Hi all,

I'll try to post as many details as possible so people don't have to reply back thousands of times asking for more info and what the permissions are for this or that. Basically here's what happens, the mail() function in PHP doesn't work, the outgoing mail doesn't go anywhere.

The sendmail error log shows:
Here are the details you should need:
Httpd is running as apache/apache.
I have added apache as part of the smmsp group in /etc/group.

Permissions for /var/spool/clientmqueue:
For some reason, even though httpd should be running as apache/apache, but apache is also part of the smmsp group, it should have write permissions on the clientmqueue directory. If I just make the directory permissions 0777 then I get these errors in the log:
If anyone needs more info, or needs to see my submit.cf or something I can post further details. I've seen this problem posted about 100 different times on different forums but I have yet to find a solution. Most people just go "oh, I forgot to check permissions on clientmqueue, now it works!" But my permissions match the sendmail install, and also apache is part of the smmsp group as I have it configured so permissions of 770 should allow httpd running as apache/apache to write to that directory, but it can't even chdir to it. Permissions of 777 will allow httpd to chdir, but it can't write anything. It makes no sense whatsoever. I figure it probably has something to do with my submit.cf, so if someone needs to see a part of that I'll post it, but I haven't messed with it from the initial install I don't think.

Oh, also here's a snippet from my /etc/passwd and /etc/group files unless you don't believe my configuration posted above or something:

Thanks for your replies,
Ross

Ok I solved my problem, I'll try to provide as much details as I can about what was happening. First let me preface this by saying that in the process I upgraded sendmail, httpd, and php (in that order) to their newest versions and then replaced the conf files with the original backed-up ones to make sure it wasn't a version mismatch. With stuff like this though (and the errors I was getting) it almost never turns out to be an error mismatch.

Basically what it came down to seemingly was a combination of three things:
SELinux Security Policy was messed up on /usr/sbin/sendmail...solution: #restorecon /usr/sbin/sendmail
SELinux Security Policy was messed up on /var/spool/clientmqueue and /var/spool/mqueue...solution: #restorecon /var/spool/clientmqueue /var/spool/mqueue

Permissions for clientmqueue should still be exactly as in my previous post (at least for RH Fedora Core 3, but probably other distro's too), and permissions for mqueue should not need to be modified unless you are specifically using mqueue for your apache mail delivery system. Permissions on that folder are (and should remain):

Basically what I found out from all this is that the file permissions are not the only thing controlling file permissions. I know that sounds like it doesn't make any sense, and it doesn't at first, which is why I said it made absolutely no sense in my previous post that even with 0777 permissions on clientmqueue, apache still could not write to it. Apparently SELinux is another security policy system, other than just the basic file permissions, that controls access as well. I'm not familiar with SELinux at all, otherwise I probably would have figured this out right away. Apparently just doing a #restorecon /path/to/file/or/folder will reset the security policy to whatever it needs to be. I don't know how to manually go in and set the security policy in the same way you can do a chmod with file permissions, and I'm also not sure how the security policy got changed. I don't think I ever tried to send mail via php on this system before though, so maybe the policy with my RH Fedora Core 3 install was just bad to begin with. If not then it's curious that the policy just changed on me. I saw other users mention that you can download an RPM with the newest security policy as well, but instead of doing that I just opted to repair the individual files in question with restorecon, and it worked for me.
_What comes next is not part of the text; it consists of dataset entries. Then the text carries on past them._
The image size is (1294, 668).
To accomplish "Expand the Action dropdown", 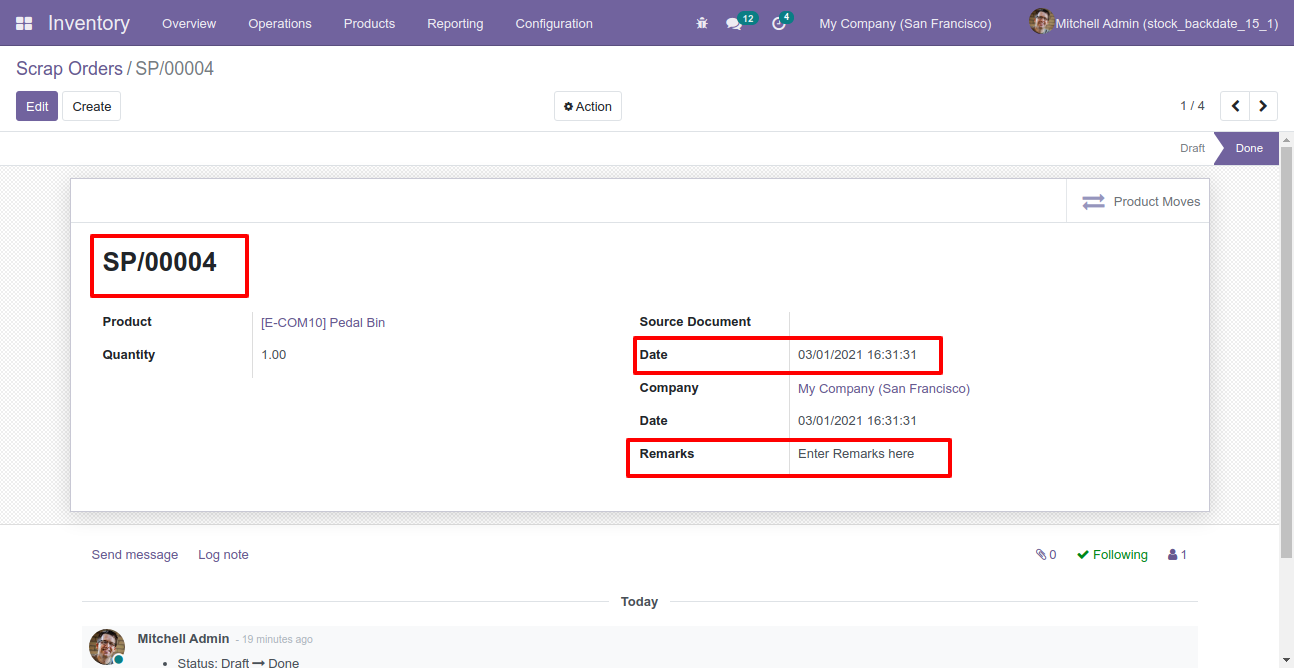I will (x=588, y=106).
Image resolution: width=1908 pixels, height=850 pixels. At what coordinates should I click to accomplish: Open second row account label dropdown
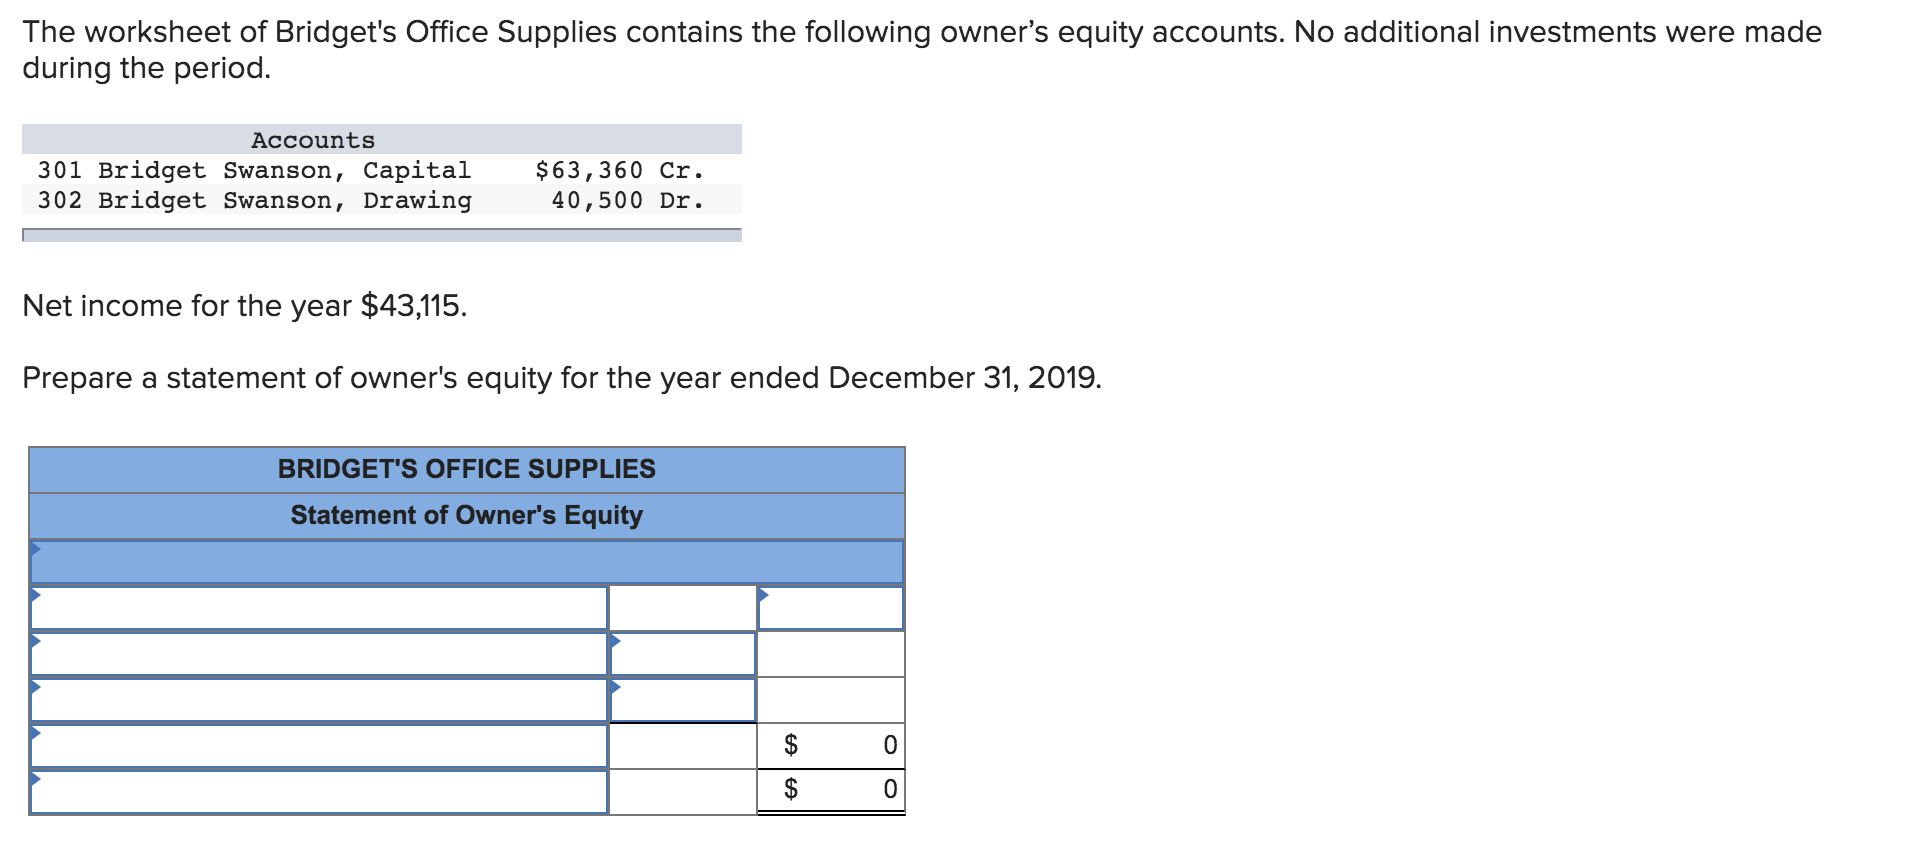point(318,654)
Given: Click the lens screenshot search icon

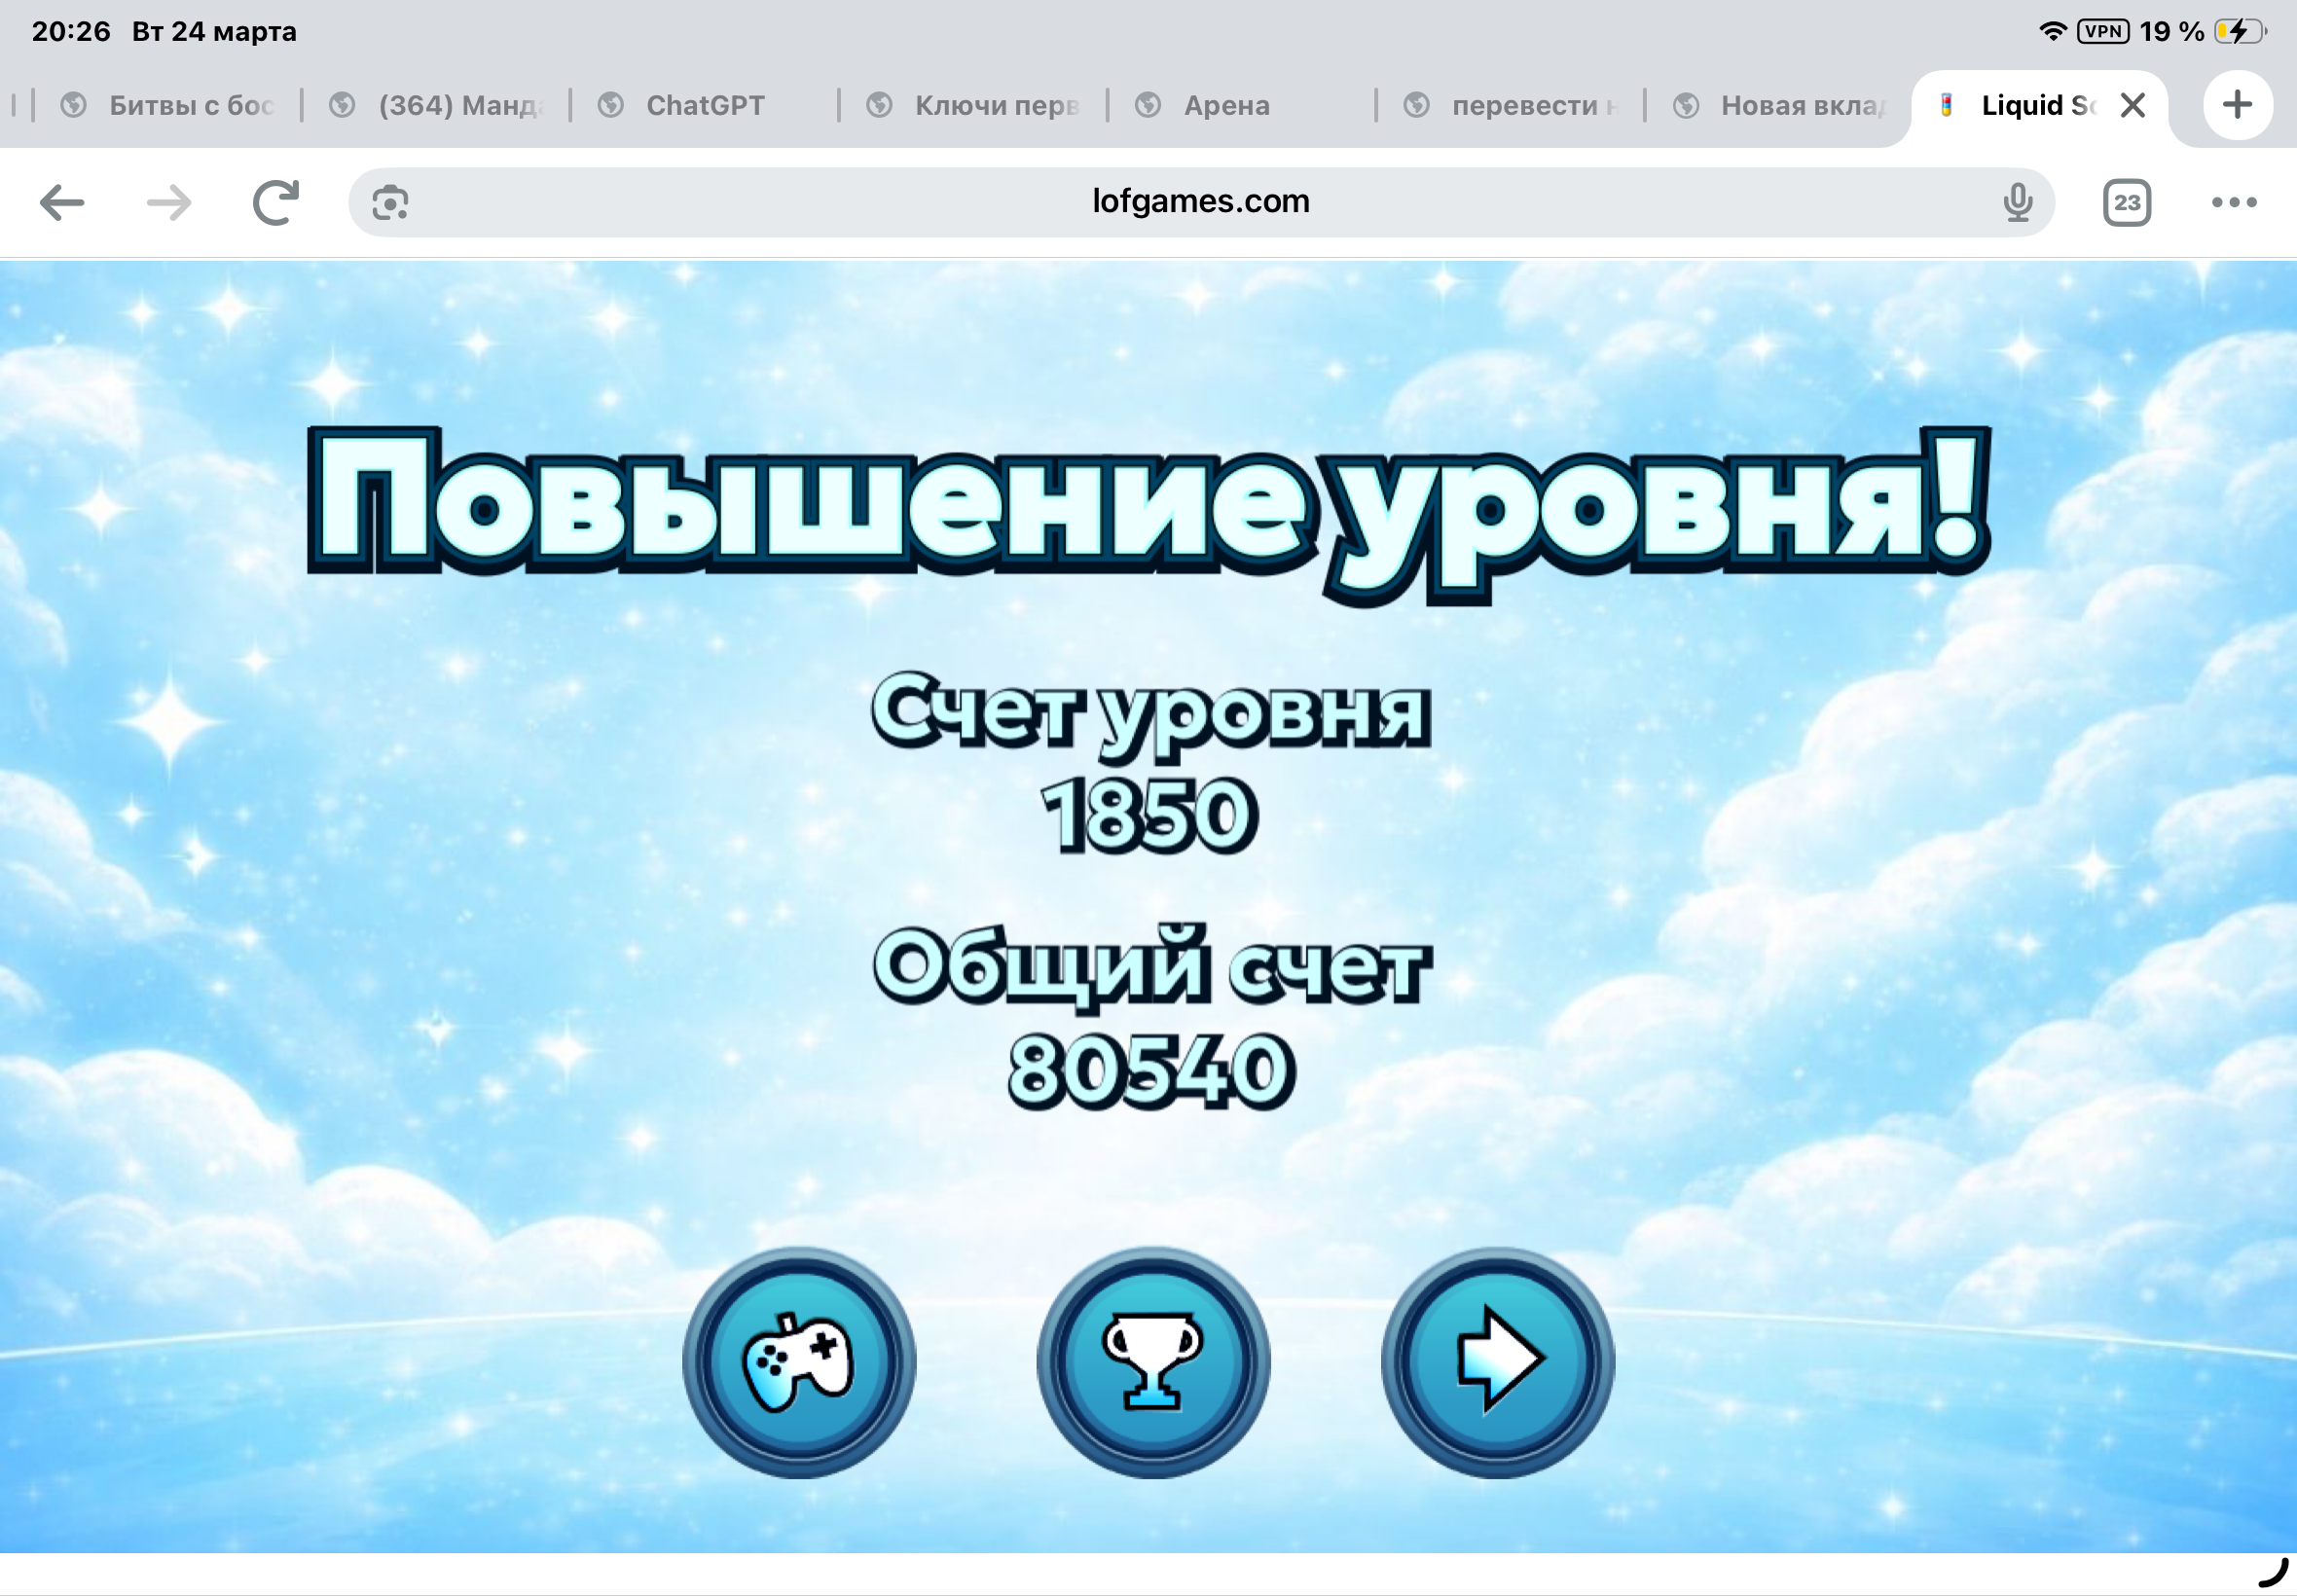Looking at the screenshot, I should pyautogui.click(x=390, y=203).
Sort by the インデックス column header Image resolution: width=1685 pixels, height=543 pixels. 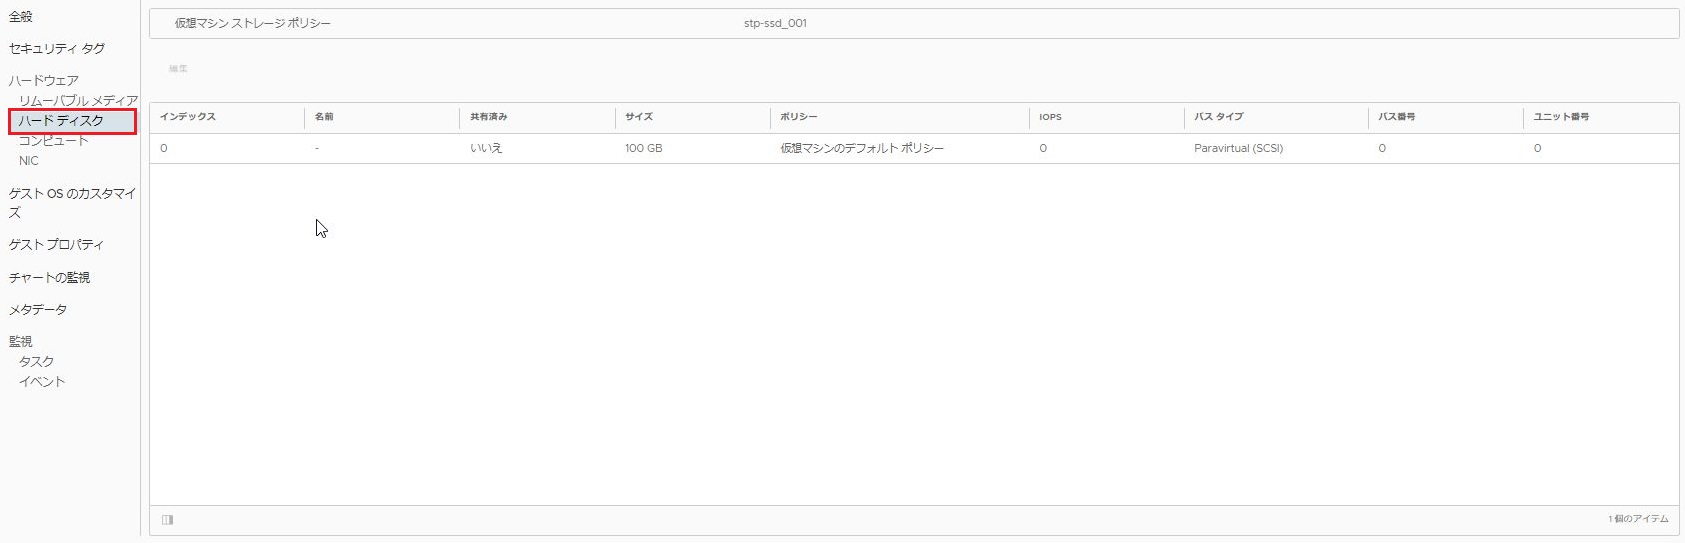tap(188, 117)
If anyone has this same problem and hasn't found help in any of the other numerous discussions on this particular php/apache/sendmail permissions problem, I would be willing to help as much as I can. Since I've spent about two days on and off on this problem I feel pretty qualified to help other people with the same issues that I had. If you need help just reply to this post and I'll get an email because I'm subscribed to this post.

Thanks,
Ross

you rule.. i've been trying to figure this out on and off for about a week.

i still have other problems- but in all that I read this was the first thing that solved those permission denied queue errors right away.

I too wondered how it was possible to get permission denied on a directory that was set to +777....

thanks again.

Run the following command
What is the result? It looks like selinux blocks access to sendmail for apache.

1 members found this post helpful.

When I ran that command it returned an error that it couldn't find an active rule for httpd_can_sendmail. That's probably though because after the issue in my original post I just turned off SELinux completely. I don't really run a multi-user system so I don't have any need for fancy security policies that just serve to confuse me because it's not at all apparent what's happening with permissions behind the scenes. In Windows anyway I can always right-click and choose "Security" to see what the specific security policy is governing the file/folder in question. I'm willing to bet SELinux has a similar interface in Fedora but I'm command-line only so that doesn't help me much. I just like to keep things simple so I don't confuse myself.

Yup it was the SEbool.

Thanks for the help!

Thank you guys. your discussion solved my problem. Thanks again.